EXERCISE DIRECTIONS: Reproduce the records below, swapping "computer-use agent" for "desktop assistant" wherever it occurs and leaving everything else unchanged.

INPUT MATERIAL:
______

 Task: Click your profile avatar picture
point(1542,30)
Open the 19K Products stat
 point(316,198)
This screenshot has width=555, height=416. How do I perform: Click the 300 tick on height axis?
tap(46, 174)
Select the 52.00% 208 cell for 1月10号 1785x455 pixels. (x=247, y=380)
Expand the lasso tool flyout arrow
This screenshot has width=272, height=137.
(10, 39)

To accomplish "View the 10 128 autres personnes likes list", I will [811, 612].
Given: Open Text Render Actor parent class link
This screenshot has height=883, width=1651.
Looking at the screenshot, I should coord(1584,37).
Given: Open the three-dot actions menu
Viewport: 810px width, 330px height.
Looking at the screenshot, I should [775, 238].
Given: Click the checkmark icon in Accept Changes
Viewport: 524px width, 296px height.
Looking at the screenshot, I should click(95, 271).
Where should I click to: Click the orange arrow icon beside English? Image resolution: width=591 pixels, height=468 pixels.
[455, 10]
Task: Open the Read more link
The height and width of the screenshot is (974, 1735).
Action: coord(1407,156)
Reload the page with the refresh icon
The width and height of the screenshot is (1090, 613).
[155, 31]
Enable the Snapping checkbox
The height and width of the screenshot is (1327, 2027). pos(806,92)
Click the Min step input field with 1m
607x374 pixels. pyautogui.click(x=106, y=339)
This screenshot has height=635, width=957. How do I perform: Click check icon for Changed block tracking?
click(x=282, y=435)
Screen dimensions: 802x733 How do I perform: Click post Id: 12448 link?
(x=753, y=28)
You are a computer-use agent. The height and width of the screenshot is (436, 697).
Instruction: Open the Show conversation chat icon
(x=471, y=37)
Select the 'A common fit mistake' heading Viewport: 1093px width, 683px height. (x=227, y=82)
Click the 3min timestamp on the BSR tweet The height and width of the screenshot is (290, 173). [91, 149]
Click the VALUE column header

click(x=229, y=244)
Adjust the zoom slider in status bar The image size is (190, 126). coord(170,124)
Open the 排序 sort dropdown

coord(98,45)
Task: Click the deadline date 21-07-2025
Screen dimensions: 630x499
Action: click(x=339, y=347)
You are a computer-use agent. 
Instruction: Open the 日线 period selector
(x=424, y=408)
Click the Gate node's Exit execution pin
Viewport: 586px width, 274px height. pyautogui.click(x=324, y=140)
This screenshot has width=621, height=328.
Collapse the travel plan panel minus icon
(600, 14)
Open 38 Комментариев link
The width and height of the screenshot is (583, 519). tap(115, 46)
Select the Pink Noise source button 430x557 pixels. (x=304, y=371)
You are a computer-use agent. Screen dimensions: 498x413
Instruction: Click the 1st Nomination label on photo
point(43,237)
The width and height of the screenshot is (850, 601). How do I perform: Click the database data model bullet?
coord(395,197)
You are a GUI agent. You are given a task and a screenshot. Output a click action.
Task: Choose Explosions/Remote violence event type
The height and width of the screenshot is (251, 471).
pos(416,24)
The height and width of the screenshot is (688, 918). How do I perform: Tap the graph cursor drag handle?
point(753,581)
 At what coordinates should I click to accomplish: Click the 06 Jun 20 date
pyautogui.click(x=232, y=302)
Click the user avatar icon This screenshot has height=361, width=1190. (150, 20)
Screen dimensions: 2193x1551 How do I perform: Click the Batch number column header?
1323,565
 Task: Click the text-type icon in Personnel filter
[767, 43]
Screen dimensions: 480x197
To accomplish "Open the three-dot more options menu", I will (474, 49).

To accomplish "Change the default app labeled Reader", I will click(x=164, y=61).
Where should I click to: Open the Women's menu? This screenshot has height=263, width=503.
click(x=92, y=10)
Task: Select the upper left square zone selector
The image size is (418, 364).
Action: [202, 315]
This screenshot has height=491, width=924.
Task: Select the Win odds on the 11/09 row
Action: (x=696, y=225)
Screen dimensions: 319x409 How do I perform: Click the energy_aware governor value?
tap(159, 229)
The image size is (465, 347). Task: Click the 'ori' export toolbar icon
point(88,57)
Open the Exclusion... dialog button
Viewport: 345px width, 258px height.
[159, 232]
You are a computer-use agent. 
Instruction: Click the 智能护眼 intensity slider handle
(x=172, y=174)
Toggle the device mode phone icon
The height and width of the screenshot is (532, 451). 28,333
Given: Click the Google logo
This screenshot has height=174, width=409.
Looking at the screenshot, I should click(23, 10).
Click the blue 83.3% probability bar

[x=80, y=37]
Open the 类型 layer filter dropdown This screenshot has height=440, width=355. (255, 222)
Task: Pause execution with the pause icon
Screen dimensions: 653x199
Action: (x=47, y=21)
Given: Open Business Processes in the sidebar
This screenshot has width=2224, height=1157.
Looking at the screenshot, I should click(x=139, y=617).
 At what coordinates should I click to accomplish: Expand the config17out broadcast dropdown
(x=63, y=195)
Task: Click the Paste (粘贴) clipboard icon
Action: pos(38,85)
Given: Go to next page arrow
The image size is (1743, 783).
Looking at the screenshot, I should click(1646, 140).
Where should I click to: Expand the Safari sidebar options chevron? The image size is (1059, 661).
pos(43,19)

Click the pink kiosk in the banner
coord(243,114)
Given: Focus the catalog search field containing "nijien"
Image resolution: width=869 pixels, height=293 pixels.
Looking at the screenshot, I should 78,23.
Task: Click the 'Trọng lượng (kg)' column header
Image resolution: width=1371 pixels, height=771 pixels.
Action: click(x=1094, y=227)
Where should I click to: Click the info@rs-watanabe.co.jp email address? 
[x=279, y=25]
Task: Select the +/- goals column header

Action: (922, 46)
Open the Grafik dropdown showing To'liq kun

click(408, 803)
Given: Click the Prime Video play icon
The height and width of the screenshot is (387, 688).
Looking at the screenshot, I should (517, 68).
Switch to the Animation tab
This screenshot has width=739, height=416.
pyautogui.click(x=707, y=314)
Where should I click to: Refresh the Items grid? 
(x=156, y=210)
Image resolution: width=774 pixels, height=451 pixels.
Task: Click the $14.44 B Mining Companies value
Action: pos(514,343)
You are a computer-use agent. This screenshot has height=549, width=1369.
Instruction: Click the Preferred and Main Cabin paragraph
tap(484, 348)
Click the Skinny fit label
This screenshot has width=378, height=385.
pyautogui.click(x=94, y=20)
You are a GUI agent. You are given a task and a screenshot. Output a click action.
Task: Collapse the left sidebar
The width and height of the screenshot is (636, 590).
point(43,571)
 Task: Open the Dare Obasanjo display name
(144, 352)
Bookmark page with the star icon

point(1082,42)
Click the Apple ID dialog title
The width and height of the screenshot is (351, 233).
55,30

______

SOLUTION:
 Task: Click your profile avatar picture
point(1542,30)
Open the 19K Products stat
 point(316,198)
This screenshot has width=555, height=416. How do I perform: Click the 300 tick on height axis?
tap(46, 174)
Select the 52.00% 208 cell for 1月10号 1785x455 pixels. (x=247, y=380)
Expand the lasso tool flyout arrow
This screenshot has width=272, height=137.
(10, 39)

To accomplish "View the 10 128 autres personnes likes list", I will [811, 612].
Given: Open Text Render Actor parent class link
This screenshot has height=883, width=1651.
Looking at the screenshot, I should coord(1584,37).
Given: Open the three-dot actions menu
Viewport: 810px width, 330px height.
Looking at the screenshot, I should [775, 238].
Given: Click the checkmark icon in Accept Changes
Viewport: 524px width, 296px height.
Looking at the screenshot, I should click(95, 271).
Where should I click to: Click the orange arrow icon beside English? Image resolution: width=591 pixels, height=468 pixels.
[455, 10]
Task: Open the Read more link
The height and width of the screenshot is (974, 1735).
Action: coord(1407,156)
Reload the page with the refresh icon
The width and height of the screenshot is (1090, 613).
[155, 31]
Enable the Snapping checkbox
The height and width of the screenshot is (1327, 2027). pos(806,92)
Click the Min step input field with 1m
607x374 pixels. pyautogui.click(x=106, y=339)
This screenshot has height=635, width=957. How do I perform: Click check icon for Changed block tracking?
click(x=282, y=435)
Screen dimensions: 802x733 How do I perform: Click post Id: 12448 link?
(x=753, y=28)
You are a desktop assistant. The height and width of the screenshot is (436, 697).
Instruction: Open the Show conversation chat icon
(x=471, y=37)
Select the 'A common fit mistake' heading Viewport: 1093px width, 683px height. (x=227, y=82)
Click the 3min timestamp on the BSR tweet The height and width of the screenshot is (290, 173). [91, 149]
Click the VALUE column header

click(x=229, y=244)
Adjust the zoom slider in status bar The image size is (190, 126). coord(170,124)
Open the 排序 sort dropdown

coord(98,45)
Task: Click the deadline date 21-07-2025
Screen dimensions: 630x499
Action: click(x=339, y=347)
You are a desktop assistant. 
Instruction: Open the 日线 period selector
(x=424, y=408)
Click the Gate node's Exit execution pin
Viewport: 586px width, 274px height. pyautogui.click(x=324, y=140)
This screenshot has width=621, height=328.
Collapse the travel plan panel minus icon
(600, 14)
Open 38 Комментариев link
The width and height of the screenshot is (583, 519). tap(115, 46)
Select the Pink Noise source button 430x557 pixels. (x=304, y=371)
You are a desktop assistant. Screen dimensions: 498x413
Instruction: Click the 1st Nomination label on photo
point(43,237)
The width and height of the screenshot is (850, 601). How do I perform: Click the database data model bullet?
coord(395,197)
You are a GUI agent. You are given a task and a screenshot. Output a click action.
Task: Choose Explosions/Remote violence event type
The height and width of the screenshot is (251, 471).
pos(416,24)
The height and width of the screenshot is (688, 918). How do I perform: Tap the graph cursor drag handle?
point(753,581)
 At what coordinates should I click to accomplish: Click the 06 Jun 20 date
pyautogui.click(x=232, y=302)
Click the user avatar icon This screenshot has height=361, width=1190. (150, 20)
Screen dimensions: 2193x1551 How do I perform: Click the Batch number column header?
1323,565
 Task: Click the text-type icon in Personnel filter
[767, 43]
Screen dimensions: 480x197
To accomplish "Open the three-dot more options menu", I will (474, 49).

To accomplish "Change the default app labeled Reader", I will click(x=164, y=61).
Where should I click to: Open the Women's menu? This screenshot has height=263, width=503.
click(x=92, y=10)
Task: Select the upper left square zone selector
The image size is (418, 364).
Action: [202, 315]
This screenshot has height=491, width=924.
Task: Select the Win odds on the 11/09 row
Action: (x=696, y=225)
Screen dimensions: 319x409 How do I perform: Click the energy_aware governor value?
tap(159, 229)
The image size is (465, 347). Task: Click the 'ori' export toolbar icon
point(88,57)
Open the Exclusion... dialog button
Viewport: 345px width, 258px height.
[159, 232]
You are a desktop assistant. 
Instruction: Click the 智能护眼 intensity slider handle
(x=172, y=174)
Toggle the device mode phone icon
The height and width of the screenshot is (532, 451). 28,333
Given: Click the Google logo
This screenshot has height=174, width=409.
Looking at the screenshot, I should click(23, 10).
Click the blue 83.3% probability bar

[x=80, y=37]
Open the 类型 layer filter dropdown This screenshot has height=440, width=355. (255, 222)
Task: Pause execution with the pause icon
Screen dimensions: 653x199
Action: (x=47, y=21)
Given: Open Business Processes in the sidebar
This screenshot has width=2224, height=1157.
Looking at the screenshot, I should click(x=139, y=617).
 At what coordinates should I click to accomplish: Expand the config17out broadcast dropdown
(x=63, y=195)
Task: Click the Paste (粘贴) clipboard icon
Action: pos(38,85)
Given: Go to next page arrow
The image size is (1743, 783).
Looking at the screenshot, I should click(1646, 140).
Where should I click to: Expand the Safari sidebar options chevron? The image size is (1059, 661).
pos(43,19)

Click the pink kiosk in the banner
coord(243,114)
Given: Focus the catalog search field containing "nijien"
Image resolution: width=869 pixels, height=293 pixels.
Looking at the screenshot, I should 78,23.
Task: Click the 'Trọng lượng (kg)' column header
Image resolution: width=1371 pixels, height=771 pixels.
Action: click(x=1094, y=227)
Where should I click to: Click the info@rs-watanabe.co.jp email address? 
[x=279, y=25]
Task: Select the +/- goals column header

Action: (922, 46)
Open the Grafik dropdown showing To'liq kun

click(408, 803)
Given: Click the Prime Video play icon
The height and width of the screenshot is (387, 688).
Looking at the screenshot, I should (517, 68).
Switch to the Animation tab
This screenshot has width=739, height=416.
pyautogui.click(x=707, y=314)
Where should I click to: Refresh the Items grid? 
(x=156, y=210)
Image resolution: width=774 pixels, height=451 pixels.
Task: Click the $14.44 B Mining Companies value
Action: pos(514,343)
You are a desktop assistant. This screenshot has height=549, width=1369.
Instruction: Click the Preferred and Main Cabin paragraph
tap(484, 348)
Click the Skinny fit label
This screenshot has width=378, height=385.
pyautogui.click(x=94, y=20)
You are a GUI agent. You are given a task and a screenshot. Output a click action.
Task: Collapse the left sidebar
The width and height of the screenshot is (636, 590).
point(43,571)
 Task: Open the Dare Obasanjo display name
(144, 352)
Bookmark page with the star icon

point(1082,42)
Click the Apple ID dialog title
The width and height of the screenshot is (351, 233).
55,30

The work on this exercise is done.